Entries on where items appear:

------------------------------------------------------------

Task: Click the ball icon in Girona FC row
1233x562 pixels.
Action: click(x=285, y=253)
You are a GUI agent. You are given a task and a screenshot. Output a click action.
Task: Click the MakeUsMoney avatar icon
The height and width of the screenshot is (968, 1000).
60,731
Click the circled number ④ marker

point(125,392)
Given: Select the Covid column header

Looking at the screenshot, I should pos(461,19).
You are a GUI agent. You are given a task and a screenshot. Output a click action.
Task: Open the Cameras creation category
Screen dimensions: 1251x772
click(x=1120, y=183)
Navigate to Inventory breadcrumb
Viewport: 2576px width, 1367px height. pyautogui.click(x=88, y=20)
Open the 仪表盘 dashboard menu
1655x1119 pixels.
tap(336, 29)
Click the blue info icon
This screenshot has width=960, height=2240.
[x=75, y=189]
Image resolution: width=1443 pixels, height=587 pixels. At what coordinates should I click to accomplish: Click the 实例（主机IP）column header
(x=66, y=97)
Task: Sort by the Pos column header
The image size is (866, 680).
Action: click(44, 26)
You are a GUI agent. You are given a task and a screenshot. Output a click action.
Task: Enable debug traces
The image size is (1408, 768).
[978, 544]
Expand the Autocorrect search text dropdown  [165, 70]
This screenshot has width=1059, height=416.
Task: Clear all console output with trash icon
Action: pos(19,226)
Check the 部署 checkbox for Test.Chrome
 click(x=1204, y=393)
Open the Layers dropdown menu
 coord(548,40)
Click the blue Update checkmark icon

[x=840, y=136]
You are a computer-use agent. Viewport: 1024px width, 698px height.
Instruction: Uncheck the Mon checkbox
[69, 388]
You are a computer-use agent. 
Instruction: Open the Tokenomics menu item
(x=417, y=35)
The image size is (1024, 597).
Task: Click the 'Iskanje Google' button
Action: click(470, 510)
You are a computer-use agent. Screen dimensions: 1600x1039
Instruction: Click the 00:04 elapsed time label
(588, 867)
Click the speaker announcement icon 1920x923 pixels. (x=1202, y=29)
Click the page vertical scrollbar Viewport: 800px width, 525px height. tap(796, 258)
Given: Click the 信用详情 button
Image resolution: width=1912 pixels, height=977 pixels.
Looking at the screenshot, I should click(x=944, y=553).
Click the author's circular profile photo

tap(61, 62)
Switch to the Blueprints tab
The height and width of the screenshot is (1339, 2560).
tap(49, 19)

------------------------------------------------------------

AIM: Edit the lines of the material starting with the line that contains "Navigate to Inventory breadcrumb" and going on through the line that contains "[x=75, y=189]", replacing "dashboard" with "control panel" and keeping everything else unchanged. Give back only those lines.

WORKED ANSWER:
Navigate to Inventory breadcrumb
Viewport: 2576px width, 1367px height. pyautogui.click(x=88, y=20)
Open the 仪表盘 control panel menu
1655x1119 pixels.
tap(336, 29)
Click the blue info icon
This screenshot has width=960, height=2240.
[x=75, y=189]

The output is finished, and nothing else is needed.